Uncle Peabody regarded Helen curiously. “Let me make myself clearer,” he said, with considerable emphasis. “Only this very morning you were discussing with me the final outcome of what appeared to be a domestic tragedy. Your husband was controlled by the spell of the old-time learning which had reached out from its antiquity to grasp a modern convert. You were convinced that Miss Thayer’s sentiments toward your husband had developed into affection, and you stated in so many words that if Jack did not reciprocate this affection he really ought to do so, because she was the one woman in the world qualified by nature to be his wife. In the presence of this overwhelming condition you very generously planned—and I expressed to you how much I admired your spirit—to eliminate yourself, and to sacrifice your own happiness in order to enable your husband to accomplish his destiny.”

“You are making sport of me—it is most unkind!” she cried, reproachfully.

“You know I wouldn’t do that,” insisted Uncle Peabody. “I am merely presenting a simple statement of the case in order to prove my original assertion. Please let me continue. Just as the crisis seems to be at hand this accident occurs.
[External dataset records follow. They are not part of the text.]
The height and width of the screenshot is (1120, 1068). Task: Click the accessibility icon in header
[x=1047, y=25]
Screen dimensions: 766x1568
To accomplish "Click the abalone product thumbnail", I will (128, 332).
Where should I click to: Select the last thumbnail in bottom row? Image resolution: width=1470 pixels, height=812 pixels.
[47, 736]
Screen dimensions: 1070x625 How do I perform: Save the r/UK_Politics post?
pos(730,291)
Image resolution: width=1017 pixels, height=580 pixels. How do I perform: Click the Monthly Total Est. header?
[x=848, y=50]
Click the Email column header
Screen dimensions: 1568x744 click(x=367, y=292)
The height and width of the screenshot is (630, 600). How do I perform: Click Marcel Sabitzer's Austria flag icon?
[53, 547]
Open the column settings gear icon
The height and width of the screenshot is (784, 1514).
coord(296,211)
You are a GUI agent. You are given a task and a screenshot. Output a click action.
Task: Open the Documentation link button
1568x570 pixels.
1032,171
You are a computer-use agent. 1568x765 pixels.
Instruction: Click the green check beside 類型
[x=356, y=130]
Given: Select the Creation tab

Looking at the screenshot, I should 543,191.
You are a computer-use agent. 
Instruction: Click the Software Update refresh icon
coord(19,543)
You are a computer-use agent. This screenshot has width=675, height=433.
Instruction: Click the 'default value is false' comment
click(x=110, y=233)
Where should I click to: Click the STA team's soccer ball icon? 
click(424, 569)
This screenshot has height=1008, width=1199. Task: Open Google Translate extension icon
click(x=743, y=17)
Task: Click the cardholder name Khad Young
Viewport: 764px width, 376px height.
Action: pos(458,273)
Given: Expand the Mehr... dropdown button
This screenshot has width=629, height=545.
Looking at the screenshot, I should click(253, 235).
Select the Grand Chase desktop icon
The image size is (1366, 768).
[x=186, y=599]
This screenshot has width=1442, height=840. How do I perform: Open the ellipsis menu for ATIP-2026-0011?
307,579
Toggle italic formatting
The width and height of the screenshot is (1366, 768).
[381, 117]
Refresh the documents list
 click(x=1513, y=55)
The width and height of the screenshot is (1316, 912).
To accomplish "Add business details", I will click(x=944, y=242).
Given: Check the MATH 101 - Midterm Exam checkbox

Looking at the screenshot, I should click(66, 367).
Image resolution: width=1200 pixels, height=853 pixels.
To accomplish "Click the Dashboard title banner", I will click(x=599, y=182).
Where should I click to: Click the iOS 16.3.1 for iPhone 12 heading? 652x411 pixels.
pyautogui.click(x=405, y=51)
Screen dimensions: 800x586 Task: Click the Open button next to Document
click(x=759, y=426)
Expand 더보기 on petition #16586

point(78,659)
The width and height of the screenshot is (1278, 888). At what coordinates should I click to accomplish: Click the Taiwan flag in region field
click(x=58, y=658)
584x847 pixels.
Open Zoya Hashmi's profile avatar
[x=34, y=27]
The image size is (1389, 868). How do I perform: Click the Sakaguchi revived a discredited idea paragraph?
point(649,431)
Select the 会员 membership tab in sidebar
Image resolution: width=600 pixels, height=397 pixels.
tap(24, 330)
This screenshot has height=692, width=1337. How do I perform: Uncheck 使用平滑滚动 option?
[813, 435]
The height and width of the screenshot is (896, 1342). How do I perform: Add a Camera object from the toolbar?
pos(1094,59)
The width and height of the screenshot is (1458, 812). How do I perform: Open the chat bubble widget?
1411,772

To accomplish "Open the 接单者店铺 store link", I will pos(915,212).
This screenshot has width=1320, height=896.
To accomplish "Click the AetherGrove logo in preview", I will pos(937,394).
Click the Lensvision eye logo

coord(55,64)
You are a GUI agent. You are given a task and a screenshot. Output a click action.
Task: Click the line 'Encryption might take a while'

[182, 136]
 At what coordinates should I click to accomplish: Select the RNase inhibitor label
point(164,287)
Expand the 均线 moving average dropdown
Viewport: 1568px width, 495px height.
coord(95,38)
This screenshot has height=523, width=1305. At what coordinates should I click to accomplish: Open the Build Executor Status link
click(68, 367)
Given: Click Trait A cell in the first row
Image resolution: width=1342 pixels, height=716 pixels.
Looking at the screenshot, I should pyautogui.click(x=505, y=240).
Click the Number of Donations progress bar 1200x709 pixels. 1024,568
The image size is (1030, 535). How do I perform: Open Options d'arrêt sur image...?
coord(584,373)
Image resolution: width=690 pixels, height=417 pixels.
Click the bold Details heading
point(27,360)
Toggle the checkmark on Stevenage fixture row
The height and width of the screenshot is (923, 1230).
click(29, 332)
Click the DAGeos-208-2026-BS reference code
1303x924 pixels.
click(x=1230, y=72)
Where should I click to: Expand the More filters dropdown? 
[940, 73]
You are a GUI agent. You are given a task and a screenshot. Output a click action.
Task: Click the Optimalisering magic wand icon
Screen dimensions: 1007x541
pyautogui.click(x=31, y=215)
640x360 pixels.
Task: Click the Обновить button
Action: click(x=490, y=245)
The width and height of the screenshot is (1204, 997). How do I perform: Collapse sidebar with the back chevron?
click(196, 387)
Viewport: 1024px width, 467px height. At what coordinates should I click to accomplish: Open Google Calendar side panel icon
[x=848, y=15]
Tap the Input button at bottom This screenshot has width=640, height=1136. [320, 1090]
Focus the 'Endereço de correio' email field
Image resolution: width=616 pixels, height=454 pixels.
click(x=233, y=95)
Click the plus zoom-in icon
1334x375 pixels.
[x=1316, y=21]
In a most unexpected manner Jack is instantly divorced from the influences which have drawn him away from you. The break between him and Miss Thayer has been accomplished naturally, and he has been placed in his wife’s hands to be nursed back to health—during which experience you both will come to know each other far better than ever before. Again I say—I believe I see the hand of Providence in the whole affair.”

Helen waited to make quite sure that Uncle Peabody had finished. “I wonder if it is I who always see things differently,” she said, “or if a man’s viewpoint is of necessity different from a woman’s. I love Jack more than I can ever express—and this accident has brought that devotion nearer to the surface than I have dared to let it come for many weeks. I have suffered in seeing him drawn away from me, and in realizing that I was becoming less and less essential to his life. Yet, through it all, I have understood. I have suffered to think that any other woman could be more to him than I am, but my love has not blinded my eyes to what I have actually seen. These are conditions which cannot be changed, even by this accident. Suppose it does separate him from all those influences which have brought about the crisis, as you call it; suppose that because of this separation, and the physical weakness through which he must pass, Jack turns to me as before, and for the time being believes that I am more to him than all else in the world—will this change the conditions themselves?”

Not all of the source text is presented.